AQUEL TEMIDO ENCUENTRO
Mario A. Alonso
Era tarde, los primeros reflejos herían sutilmente la
negra túnica de la lóbrega noche, era casi madrugada.
Rutinariamente procuraba el sueño frente al
televisor.
Un lienzo índigo salpicado de islas de todos los
tamaños llegaba a mis ojos desde el lejano Pacífico.
Allí, aquella mujer cobriza cosechaba frutas para el
desayuno y mis sentidos se impregnaban de perfumes, de trinos y
olor a mar, imaginados.
Como hacía años había elegido un cómodo sillón de la
sala, el que ocupo siempre, y me es cedido por mis más cercanos sin
siquiera reclamarlo.
Volaba mi imaginación y el alma hasta aquellos cayos de la Polinesia , en tanto
subía por la nuca el sensual abandono que precede al sueño; la distensión de
los músculos y tendones del cuello lo presagiaban.
Los párpados pesados se oponían al instinto que
porfiaba por mantener la vigilia prolongando el goce del espectáculo que en
alta definición saturaba la pupila insomne.
Súbitamente un sacudón me arrancó del agradable
sopor. Imaginé un pequeño terremoto de los que de vez en cuando estremecen el
valle.
El sillón que ocupaba, y no era otra cosa que un profundo
cajón alargado de aproximadamente dos metros y setenta centímetros de ancho, contenía
en su interior cientos de libros y comenzó a moverse como ya lo había hecho en
otras oportunidades.
El movimiento ondulatorio parecía elevar esa caja de
más de doscientos kilos.

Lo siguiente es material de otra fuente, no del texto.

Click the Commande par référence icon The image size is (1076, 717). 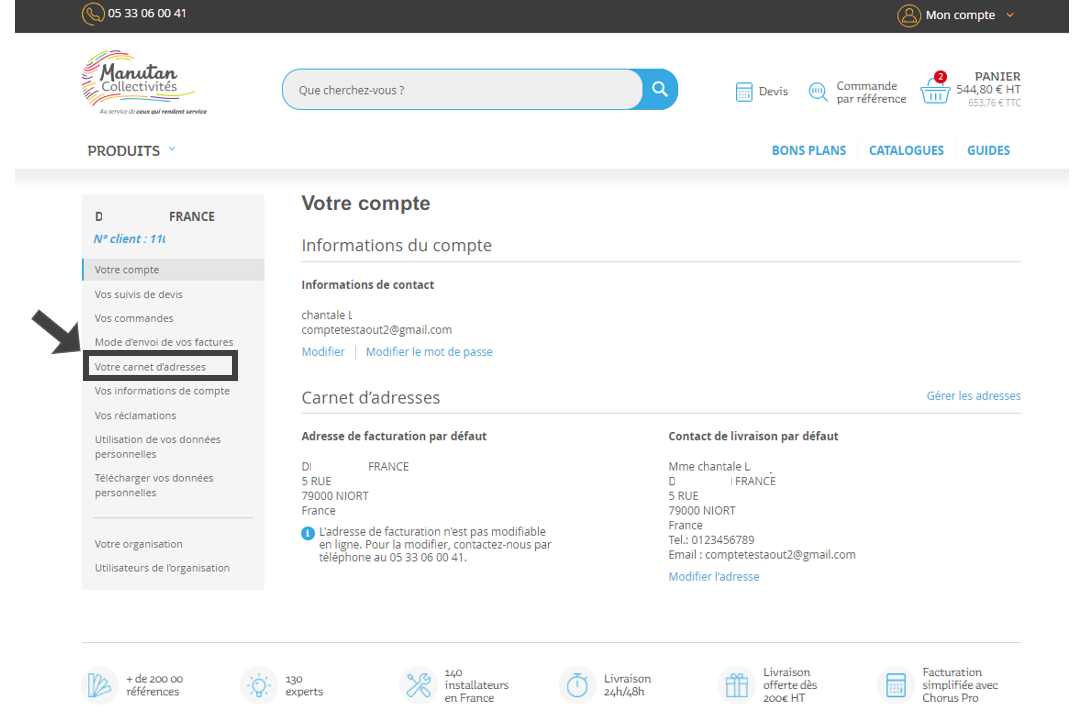click(818, 92)
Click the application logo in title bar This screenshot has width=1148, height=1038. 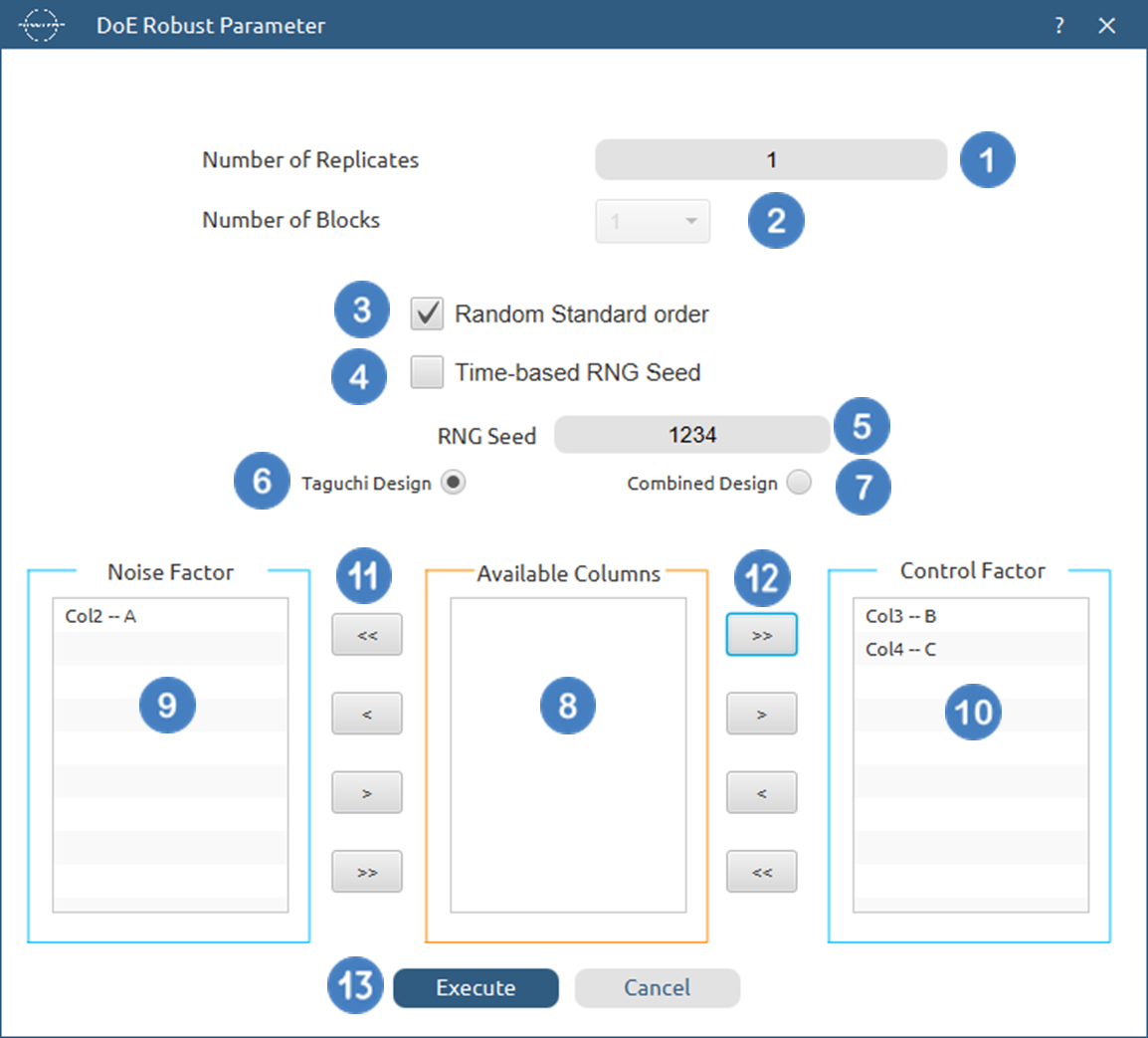(x=42, y=26)
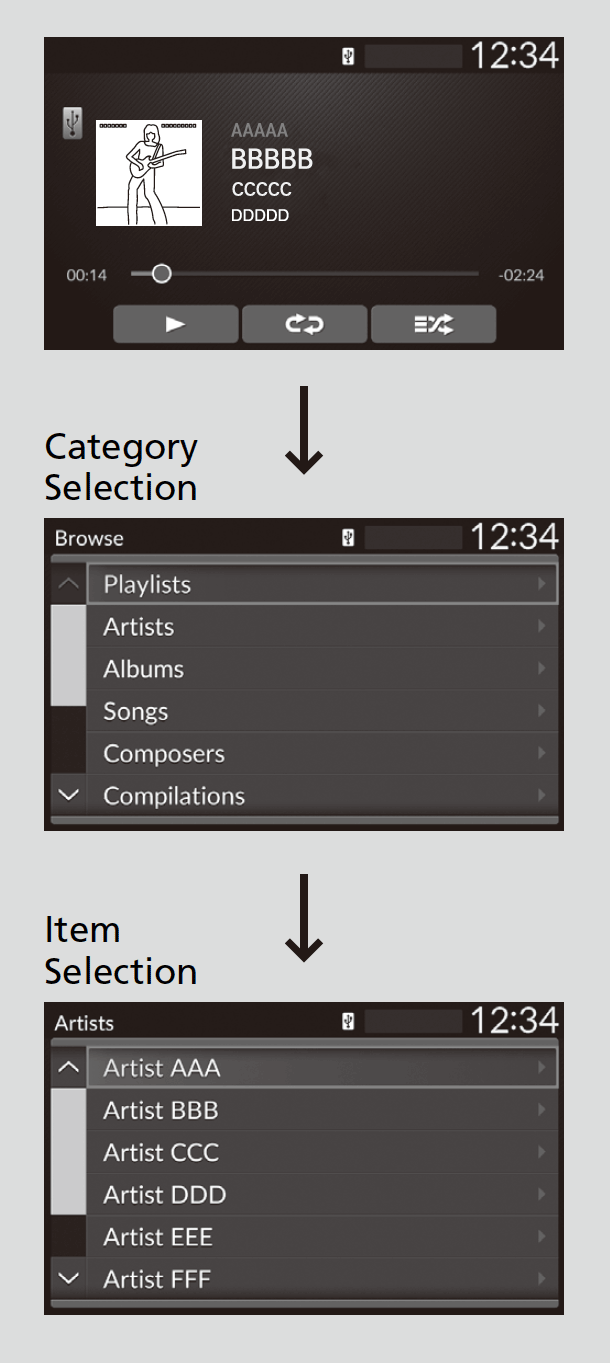This screenshot has height=1363, width=610.
Task: Click the USB source icon beside album art
Action: coord(72,122)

Al principio fueron suaves meneos, luego las
inclinaciones se tornaron más violentas.
Miré hacia el piso de cerámicos blancos y ví que el
mismo estaba estático, no era un movimiento telúrico tal como lo conocía.
Descubrí entonces que lo que me estaba moviendo venía
desde dentro de aquella especie de baúl, y que lo que me elevaba era algo vivo
que se encontraba debajo de mi cuerpo.
Una mezcla de temor y desconfianza invadió todos mis
sentidos.
- Me debo haber acostado encima de alguno de los animales de la casa – pensé.

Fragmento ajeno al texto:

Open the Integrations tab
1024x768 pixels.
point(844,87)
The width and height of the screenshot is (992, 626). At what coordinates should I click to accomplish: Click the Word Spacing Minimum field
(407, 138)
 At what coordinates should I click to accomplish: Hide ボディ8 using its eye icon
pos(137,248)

- Me debo haber acostado encima de alguno de los animales de la casa – pensé.
Lentamente, espantado ante la idea de estar ahogando
con mi peso a alguno de los gatos comencé a levantarme; observé que
efectivamente debajo de los almohadones algo se movía intentando salir de la
presión de mi cuerpo; entonces lo ví por primera vez.

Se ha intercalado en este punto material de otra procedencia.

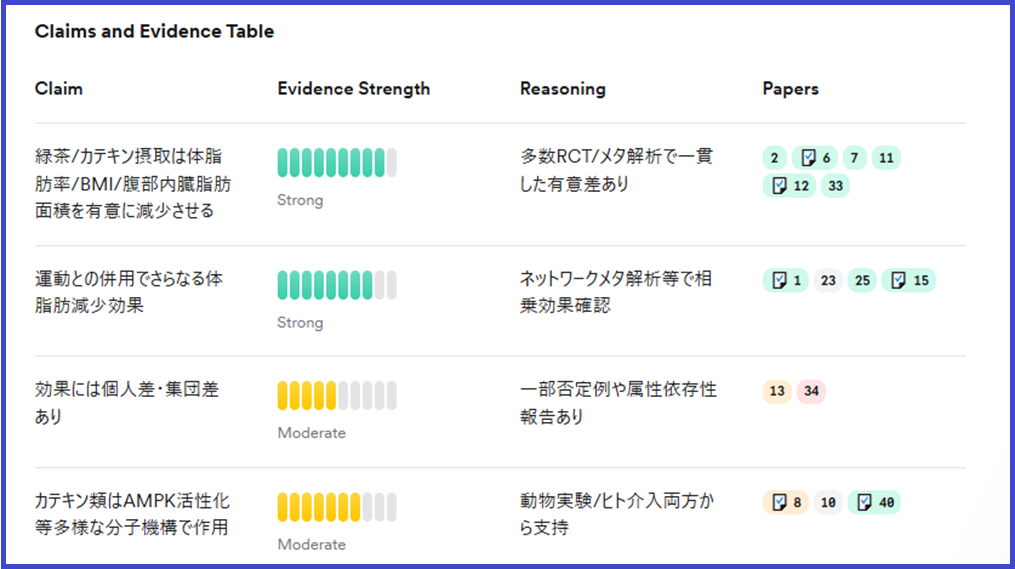Open the document icon on paper badge 1
This screenshot has width=1015, height=569.
pyautogui.click(x=779, y=281)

La entidad era algo difícil de describir, su cabeza
desnuda, sin una sola señal de cabello, era de un color ceniciento. Respiraba
con dificultad y sus ojos estaban a punto de saltar de las órbitas.
De un salto abandoné aquel sitio; automáticamente él
también se desprendió de todo lo que aún quedaba encima de su cuerpo y se
impulsó hacia delante de una manera fabulosa.
Fue a dar al frente de donde yo estaba, a desplegar toda
su espantosa dimensión.
No era de este mundo aquella criatura. Un humanoide
extremadamente delgado, de largas extremidades y cubierto de rojas manchas
purulentas.
Nos miramos por un breve instante. Ambos sentíamos
terror, yo presentí el suyo idéntico al mío.
Con el mismo ímpetu con que apareció corrió hacia la
oscuridad de la sala para desaparecer.